Las familias de los acusados en el caso Frei Montalva, al conocer la sentencia absolutoria de la Corte Suprema, han declarado: la verdad ha quedado establecida.
Por su parte, la familia del expresidente democratacristiano ha manifestado: la verdad es que Frei Montalva fue asesinado, aunque no se haya podido probar.
La verdad.
Cuando una sentencia judicial definitiva establece la cosa juzgada, esa verdad declarada respecto de lo controvertido otorga seguridad a todos los actores sociales. Ganadores o perdedores en el conflicto resuelto judicialmente, todos a la larga resultamos ganadores gracias a la certeza jurídica que otorga la sentencia. Pero al mismo tiempo —a pesar de lo cargante que pueda resultar en este caso— también debe defenderse el derecho de los perdedores a seguir sosteniendo una verdad distinta de la judicialmente establecida. Lo contrario, el monopolio de la verdad en manos de los jueces, privaría al resto de las instancias sociales de su legítimo afán por buscar y profundizar en la verdad.
Dicho de manera bien sencilla: cada vez que una sentencia establece la verdad, se cierra el período de la controversia jurídica, pero queda siempre abierta la discusión sobre la historia real.
No es cuestión de gustos, es cuestión de respeto a la libertad.
Veamos otro ejemplo. Una sentencia judicial puede haber condenado a quienes participaron en el enfrentamiento con Miguel Enríquez en 1974, y —guste o no— se ha producido certeza jurídica. Pero sigue siendo perfectamente legítimo sostener, en sede historiográfica, que el líder del MIR no fue asesinado, sino que murió combatiendo agresivamente, tal como lo han sostenido numerosos investigadores desde la izquierda. Y si llegasen a establecerse instancias judiciales para determinar las causas de muerte de Salvador Allende o de Pablo Neruda, así como la ha habido para el asesinato de Jaime Guzmán, nada de lo que ahí se decidiera podría impedir el legítimo disenso de los historiadores.
O sea, ninguna sentencia puede cerrar la investigación periodística o histórica de los hechos, según cuál sea la disciplina más aplicable a lo controvertido.
Por eso, ha devenido en doble escándalo el empeño comunista por legislar para prohibir la libertad de investigación histórica —bajo el argumento del negacionismo— y por regular la difusión de información a través de una espuria comisión —bajo el argumento de evitar las noticias falsas.
Ambas iniciativas apuntan en la misma dirección: si la ley llegara a prohibir ciertas opiniones históricas, las personas que la transgredieran serían sometidas a juicio, la sentencia seguramente las condenaría y, así, en el nombre de la seguridad jurídica, se establecería una verdad incontrastable.
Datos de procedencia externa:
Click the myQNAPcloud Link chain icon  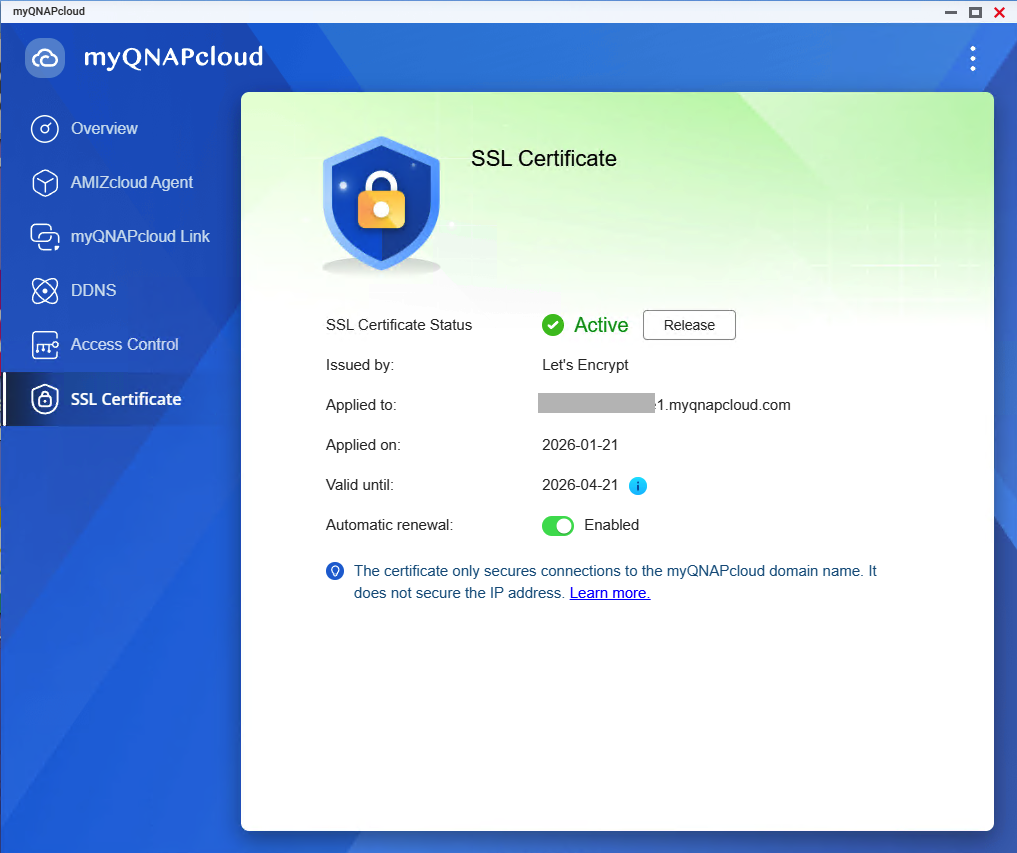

Y si la fiscalización de la información permitiera algo análogo, todo el periodismo, así como la participación en redes sociales, quedarían a merced de la verdad oficial.
Estamos muy lejos, qué duda cabe, de esos juicios espectáculo en la Unión Soviética durante la década de los 30 del siglo pasado, en que, ante buena parte de la prensa mundial, se pretendía establecer una verdad definitiva mediante sentencias judiciales, basadas en “sinceras confesiones”. Era uno de los rasgos más evidentes de la tendencia totalitaria. Sí, estamos muy lejos, pero la sola posibilidad de que la ley prohíba la investigación histórica o limite la difusión de noticias —insistamos, empeños comunistas ambos en el Chile de hoy— debe poner en alerta a todos los defensores de una sociedad libre y responsable.
En democracia solo puede custodiarse la verdad si se protege la libertad de muy variadas instancias para dedicarse con honradez a su búsqueda.